No había sido su objetivo, pero el contexto histórico de postguerra fría obligó a Carlos Menem a impulsar una fuerte discusión sobre el lugar que Argentina debía ocupar en el mundo. Fue un debate sin matices: el ex presidente interpretó que la caída del Muro de Berlín y el “fin de la Historia” de Francis Fukuyama representaban una revolución geopolítica, que obligaba a nuestro país a abrazar, sin reparos ni cavilaciones, el liderazgo de Estados Unidos.
Esa inusual, profunda e irrepetible alianza con Estados Unidos impregnó al menemato. Así, el rol que Menem eligió para la Argentina tuvo impactos reales (feroz proceso de privatizaciones y recorte del Estado, en el marco del Consenso de Washington) y beneficios ilusorios (dolarización de la economía y “pertenencia” al primer mundo).
Pero posicionar a la Argentina a partir del vínculo con Estados Unidos no fue, hay que decirlo, un invento de Menem. La relación de amistad/odio con Estados Unidos determina el perfil que tendrá cada gobierno argentino y también su destino.
Fue la Generación del 80, por caso, la que enfrentó a la diplomacia estadounidense en las Cumbre Panamericanas de las últimas décadas del Siglo XIX y primeras del Siglo XX, cuando Buenos Aires y Nueva York competían como destino de inmigrantes europeos que buscaban desarrollar su sueño en una potencia naciente.
Más tarde fue Hipólito Yrigoyen el que planteó un nuevo reto a Estados Unidos, cuando Argentina lideró la oposición de América Latina a la presión norteamericana para participar de la Primera Guerra Mundial. Y, más tarde, fue Juan Domingo Perón el que terminó de instalar el mayor encono con el país del norte, con aquella famosa síntesis de “Braden o Perón”.
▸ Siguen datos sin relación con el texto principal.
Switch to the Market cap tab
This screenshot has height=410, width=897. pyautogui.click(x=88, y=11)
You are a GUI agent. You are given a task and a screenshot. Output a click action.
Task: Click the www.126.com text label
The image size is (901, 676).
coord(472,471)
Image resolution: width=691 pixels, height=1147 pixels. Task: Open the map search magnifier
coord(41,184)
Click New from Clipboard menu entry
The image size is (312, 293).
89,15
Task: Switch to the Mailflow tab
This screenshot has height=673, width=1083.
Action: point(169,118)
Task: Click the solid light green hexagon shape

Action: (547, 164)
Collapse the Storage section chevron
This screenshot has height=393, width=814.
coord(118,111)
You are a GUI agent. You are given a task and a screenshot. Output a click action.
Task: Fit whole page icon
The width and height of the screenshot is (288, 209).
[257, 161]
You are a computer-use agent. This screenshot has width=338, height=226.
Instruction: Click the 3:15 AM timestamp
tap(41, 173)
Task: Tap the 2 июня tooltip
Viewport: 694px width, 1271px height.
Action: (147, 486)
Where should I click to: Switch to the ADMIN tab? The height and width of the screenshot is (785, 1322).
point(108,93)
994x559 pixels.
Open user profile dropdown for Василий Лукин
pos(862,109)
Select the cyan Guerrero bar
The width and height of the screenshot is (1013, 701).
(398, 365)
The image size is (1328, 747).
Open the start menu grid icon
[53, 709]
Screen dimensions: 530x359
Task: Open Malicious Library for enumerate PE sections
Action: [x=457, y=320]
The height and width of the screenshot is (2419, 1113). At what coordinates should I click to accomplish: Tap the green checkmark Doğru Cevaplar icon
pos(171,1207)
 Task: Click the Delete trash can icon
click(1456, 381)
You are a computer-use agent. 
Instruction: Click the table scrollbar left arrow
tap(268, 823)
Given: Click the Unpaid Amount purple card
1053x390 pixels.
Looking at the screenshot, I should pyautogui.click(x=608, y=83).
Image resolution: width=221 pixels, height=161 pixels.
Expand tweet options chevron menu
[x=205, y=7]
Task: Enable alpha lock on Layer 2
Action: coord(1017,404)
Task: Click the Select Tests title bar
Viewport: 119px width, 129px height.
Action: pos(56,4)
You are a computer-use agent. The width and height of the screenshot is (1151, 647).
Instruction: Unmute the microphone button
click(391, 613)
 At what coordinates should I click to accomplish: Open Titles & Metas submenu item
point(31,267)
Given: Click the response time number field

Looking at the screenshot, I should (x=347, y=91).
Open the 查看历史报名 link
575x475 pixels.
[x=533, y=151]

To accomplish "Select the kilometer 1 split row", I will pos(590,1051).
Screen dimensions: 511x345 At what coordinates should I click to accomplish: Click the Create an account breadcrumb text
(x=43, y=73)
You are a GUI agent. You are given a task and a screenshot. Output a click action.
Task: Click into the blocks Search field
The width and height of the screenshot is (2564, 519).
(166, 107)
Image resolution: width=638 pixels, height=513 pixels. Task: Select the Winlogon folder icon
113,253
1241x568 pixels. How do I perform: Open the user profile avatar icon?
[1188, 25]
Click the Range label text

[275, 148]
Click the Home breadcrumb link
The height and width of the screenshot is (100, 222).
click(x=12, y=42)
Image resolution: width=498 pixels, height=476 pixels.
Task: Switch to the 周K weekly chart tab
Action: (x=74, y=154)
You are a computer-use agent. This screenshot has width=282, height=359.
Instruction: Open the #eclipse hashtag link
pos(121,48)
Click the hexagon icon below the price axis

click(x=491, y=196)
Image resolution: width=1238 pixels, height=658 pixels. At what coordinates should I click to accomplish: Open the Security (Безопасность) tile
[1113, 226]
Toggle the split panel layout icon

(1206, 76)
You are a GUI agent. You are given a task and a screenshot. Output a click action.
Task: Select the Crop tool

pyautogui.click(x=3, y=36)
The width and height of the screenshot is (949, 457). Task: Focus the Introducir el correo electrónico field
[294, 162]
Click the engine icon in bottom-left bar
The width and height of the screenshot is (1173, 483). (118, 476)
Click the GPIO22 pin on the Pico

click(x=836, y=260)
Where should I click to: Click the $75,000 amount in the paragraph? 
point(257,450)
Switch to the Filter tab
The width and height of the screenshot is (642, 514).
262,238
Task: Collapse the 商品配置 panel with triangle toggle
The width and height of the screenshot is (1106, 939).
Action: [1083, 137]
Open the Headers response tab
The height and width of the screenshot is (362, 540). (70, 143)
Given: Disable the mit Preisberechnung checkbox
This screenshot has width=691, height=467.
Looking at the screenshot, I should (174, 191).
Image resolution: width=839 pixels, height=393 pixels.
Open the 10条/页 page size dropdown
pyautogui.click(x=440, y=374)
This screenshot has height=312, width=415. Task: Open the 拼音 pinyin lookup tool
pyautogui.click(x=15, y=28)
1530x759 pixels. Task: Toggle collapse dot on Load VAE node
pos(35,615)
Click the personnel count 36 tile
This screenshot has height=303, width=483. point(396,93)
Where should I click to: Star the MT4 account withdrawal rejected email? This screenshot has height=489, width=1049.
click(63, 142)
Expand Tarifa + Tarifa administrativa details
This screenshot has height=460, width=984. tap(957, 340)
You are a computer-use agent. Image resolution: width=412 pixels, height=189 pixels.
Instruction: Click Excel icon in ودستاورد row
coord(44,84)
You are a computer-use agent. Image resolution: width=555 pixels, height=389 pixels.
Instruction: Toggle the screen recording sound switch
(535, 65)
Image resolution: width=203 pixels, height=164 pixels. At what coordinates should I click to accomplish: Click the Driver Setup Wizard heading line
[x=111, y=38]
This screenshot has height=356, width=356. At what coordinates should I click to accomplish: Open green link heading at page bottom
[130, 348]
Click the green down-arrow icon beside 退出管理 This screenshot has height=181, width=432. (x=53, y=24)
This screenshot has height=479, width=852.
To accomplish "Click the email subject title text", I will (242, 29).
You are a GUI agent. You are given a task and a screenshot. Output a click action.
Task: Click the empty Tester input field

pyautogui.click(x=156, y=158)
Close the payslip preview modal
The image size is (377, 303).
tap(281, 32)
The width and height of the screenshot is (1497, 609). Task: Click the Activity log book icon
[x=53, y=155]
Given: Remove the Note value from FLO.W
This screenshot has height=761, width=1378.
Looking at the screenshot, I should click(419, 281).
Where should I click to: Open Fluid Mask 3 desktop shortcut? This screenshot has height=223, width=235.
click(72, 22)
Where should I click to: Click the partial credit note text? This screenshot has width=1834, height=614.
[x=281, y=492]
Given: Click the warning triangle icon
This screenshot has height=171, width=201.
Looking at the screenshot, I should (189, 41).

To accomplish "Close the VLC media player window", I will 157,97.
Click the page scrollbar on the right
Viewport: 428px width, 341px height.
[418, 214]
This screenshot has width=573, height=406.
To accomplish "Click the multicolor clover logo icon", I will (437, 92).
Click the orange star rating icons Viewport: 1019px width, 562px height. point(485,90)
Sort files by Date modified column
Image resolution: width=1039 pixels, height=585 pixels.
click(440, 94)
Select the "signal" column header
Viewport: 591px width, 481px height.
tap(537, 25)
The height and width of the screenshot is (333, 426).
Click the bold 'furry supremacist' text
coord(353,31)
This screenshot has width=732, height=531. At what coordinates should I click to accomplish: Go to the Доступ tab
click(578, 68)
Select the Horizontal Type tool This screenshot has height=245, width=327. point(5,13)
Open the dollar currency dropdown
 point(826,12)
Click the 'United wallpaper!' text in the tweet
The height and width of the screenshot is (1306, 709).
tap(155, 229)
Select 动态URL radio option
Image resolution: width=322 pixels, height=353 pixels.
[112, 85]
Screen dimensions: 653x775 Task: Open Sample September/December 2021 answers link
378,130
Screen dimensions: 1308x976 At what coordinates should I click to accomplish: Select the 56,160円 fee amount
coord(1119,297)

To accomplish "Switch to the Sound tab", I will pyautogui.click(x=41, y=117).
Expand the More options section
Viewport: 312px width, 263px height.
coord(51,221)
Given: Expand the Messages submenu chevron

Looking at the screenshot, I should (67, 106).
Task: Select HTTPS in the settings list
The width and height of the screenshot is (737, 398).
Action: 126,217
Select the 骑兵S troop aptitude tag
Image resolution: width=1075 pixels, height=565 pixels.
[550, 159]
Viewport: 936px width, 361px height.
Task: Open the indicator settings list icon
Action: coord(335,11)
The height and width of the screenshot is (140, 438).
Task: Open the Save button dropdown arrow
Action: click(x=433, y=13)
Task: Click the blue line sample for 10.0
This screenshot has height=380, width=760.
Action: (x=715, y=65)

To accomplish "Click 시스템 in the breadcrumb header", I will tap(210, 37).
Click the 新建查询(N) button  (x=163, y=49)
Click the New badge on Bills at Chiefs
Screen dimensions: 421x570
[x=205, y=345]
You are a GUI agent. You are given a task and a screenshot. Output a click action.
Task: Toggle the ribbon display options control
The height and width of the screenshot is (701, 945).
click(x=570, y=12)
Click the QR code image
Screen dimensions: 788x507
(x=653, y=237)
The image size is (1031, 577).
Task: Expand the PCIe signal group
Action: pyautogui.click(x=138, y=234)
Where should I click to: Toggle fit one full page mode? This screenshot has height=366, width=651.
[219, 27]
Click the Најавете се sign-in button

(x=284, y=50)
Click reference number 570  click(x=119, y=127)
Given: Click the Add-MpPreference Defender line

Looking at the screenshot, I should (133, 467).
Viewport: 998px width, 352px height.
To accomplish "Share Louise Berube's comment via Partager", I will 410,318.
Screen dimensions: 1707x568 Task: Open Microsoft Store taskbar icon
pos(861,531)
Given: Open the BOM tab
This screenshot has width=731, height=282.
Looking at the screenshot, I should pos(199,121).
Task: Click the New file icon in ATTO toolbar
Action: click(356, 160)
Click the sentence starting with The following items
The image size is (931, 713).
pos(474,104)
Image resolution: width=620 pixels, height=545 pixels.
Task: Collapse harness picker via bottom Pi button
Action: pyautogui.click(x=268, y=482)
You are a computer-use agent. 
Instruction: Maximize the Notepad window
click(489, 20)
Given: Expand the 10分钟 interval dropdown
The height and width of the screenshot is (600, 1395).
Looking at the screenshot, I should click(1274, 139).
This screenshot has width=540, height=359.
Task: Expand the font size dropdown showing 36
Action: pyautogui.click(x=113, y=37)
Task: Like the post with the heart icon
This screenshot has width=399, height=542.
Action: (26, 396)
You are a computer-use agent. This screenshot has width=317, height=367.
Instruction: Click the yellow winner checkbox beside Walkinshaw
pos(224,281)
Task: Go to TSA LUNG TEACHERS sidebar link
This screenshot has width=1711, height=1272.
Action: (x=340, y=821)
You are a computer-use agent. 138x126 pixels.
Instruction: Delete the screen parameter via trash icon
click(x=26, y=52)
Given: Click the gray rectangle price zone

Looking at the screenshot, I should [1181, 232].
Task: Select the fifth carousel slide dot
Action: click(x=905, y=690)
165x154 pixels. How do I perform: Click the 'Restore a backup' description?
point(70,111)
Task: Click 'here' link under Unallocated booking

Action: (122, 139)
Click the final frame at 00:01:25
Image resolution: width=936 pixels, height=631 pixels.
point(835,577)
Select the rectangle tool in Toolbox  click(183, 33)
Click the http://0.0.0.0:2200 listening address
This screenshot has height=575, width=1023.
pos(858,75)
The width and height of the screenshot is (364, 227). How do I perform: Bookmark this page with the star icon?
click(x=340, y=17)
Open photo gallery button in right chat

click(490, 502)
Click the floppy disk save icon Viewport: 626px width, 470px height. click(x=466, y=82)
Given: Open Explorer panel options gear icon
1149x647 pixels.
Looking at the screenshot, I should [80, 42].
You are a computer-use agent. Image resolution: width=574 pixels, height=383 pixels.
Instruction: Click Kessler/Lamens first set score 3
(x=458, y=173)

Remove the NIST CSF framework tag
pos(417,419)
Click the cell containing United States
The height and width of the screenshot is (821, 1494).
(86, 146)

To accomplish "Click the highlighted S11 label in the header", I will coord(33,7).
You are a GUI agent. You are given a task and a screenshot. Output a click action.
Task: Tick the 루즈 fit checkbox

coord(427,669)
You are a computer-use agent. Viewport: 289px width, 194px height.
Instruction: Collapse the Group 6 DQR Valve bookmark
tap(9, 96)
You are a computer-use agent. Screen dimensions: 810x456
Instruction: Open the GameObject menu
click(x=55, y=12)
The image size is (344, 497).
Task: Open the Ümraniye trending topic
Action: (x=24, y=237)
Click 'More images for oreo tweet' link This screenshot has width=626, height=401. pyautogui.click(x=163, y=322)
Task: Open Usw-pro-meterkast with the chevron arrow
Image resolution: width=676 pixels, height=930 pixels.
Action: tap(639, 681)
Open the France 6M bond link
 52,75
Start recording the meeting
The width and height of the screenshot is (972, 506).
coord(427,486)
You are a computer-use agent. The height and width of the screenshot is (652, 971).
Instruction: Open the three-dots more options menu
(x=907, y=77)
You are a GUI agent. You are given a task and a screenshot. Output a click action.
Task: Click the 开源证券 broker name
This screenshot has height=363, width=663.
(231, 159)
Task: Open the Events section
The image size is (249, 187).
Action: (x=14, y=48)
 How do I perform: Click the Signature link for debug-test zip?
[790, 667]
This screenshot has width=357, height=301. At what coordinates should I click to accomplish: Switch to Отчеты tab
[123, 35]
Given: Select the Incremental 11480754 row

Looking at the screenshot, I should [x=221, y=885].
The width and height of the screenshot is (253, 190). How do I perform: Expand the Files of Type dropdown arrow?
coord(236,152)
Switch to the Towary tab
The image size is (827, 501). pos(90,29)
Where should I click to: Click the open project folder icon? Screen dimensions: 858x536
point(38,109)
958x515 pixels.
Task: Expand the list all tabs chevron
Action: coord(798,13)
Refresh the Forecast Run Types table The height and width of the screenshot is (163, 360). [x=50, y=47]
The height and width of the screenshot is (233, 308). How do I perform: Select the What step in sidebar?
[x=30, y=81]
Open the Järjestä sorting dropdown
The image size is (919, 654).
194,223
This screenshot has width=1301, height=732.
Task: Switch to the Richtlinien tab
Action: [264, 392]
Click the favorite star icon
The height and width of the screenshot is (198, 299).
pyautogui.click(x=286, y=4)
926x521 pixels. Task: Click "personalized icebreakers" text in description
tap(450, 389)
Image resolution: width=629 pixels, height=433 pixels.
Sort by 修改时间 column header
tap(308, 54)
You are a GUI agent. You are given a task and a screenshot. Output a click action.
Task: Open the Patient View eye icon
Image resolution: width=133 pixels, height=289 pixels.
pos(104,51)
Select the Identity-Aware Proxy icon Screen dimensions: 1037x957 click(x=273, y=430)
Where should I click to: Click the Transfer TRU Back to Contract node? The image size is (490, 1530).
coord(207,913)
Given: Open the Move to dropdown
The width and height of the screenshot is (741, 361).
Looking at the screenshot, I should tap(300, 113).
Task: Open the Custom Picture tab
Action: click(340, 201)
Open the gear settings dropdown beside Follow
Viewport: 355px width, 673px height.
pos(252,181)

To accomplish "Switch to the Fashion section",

Luego se sucedieron los gobiernos argentinos proestadounidenses (Aramburu, Onganía, Videla, De la Rúa y Macri) y los que mostraron autonomía (Frondizi, Illia, Alfonsín, Duhalde y Kirchner).
Pero Menem se constituyó en un caso atípico de sobreactuación amorosa. En medio de una “pax americana” indiscutida en todo el mundo, el I-love-you menemista protagonizó lo que se conoció como “realismo periférico”, para la discusión académica, o “relaciones carnales”, de forma menos retórica.
El autor intelectual de ese seguimiento acrítico de la hegemonía estadounidense fue Carlos Escudé. En su ya clásico Principios de realismo periférico, Escudé postuló que los países que no tienen poder solo pueden conformarse con ser súbditos de los poderosos. Muchos años después, cuando la espuma noventista empezó a decaer, Escudé dijo que había sido mal interpretado: Argentina debía reorientar sus intereses hacia China, la verdadera potencia mundial, aclaró.
La autoría de las “relaciones carnales” también guarda una historia de desencuentros, que el ex canciller Guido Di Tella se ocupó de revelar. “La prensa me criticaba porque yo había dicho que la relaciones con los Estados Unidos tenían que ser muy cordiales porque así convenía a nuestros intereses. Mi aclaración posterior la estoy padeciendo hasta hoy, cuando dije que las relaciones con los Estados Unidos no debían ser platónicas, sino carnales. La ventaja que tuvo, aparte de las bromas que tuve que soportar, fue que mucha gente entendió que las relaciones con los Estados Unidos son lo que son: muy importantes”, confesó Di Tella en un reportaje publicado años más tarde por Página 12.
—¿A usted también le tocó explicar lo de las relaciones carnales en los Estados Unidos? —preguntó al ex canciller el diario que, junto a la revista Noticias, fueron los medios más críticos del menemismo.
—Fue gracioso. Estábamos en Washington dando una conferencia de prensa con Madeleine Albright. Me preguntan por lo de las relaciones carnales y Albright se sobresaltó. Dijo: “Hay un error de traducción, no puede ser lo que estoy escuchando”. Entonces yo me acerqué y, por lo bajo, le dije: “Madeleine, la traducción es correcta. Después le expliqué y ella se mató de risa”.
Muchos argentinos, en cambio, no sonríen. Ese fue el mayor legado de Menem.
*Doctor en Ciencias Sociales. Director de Perfil Educación.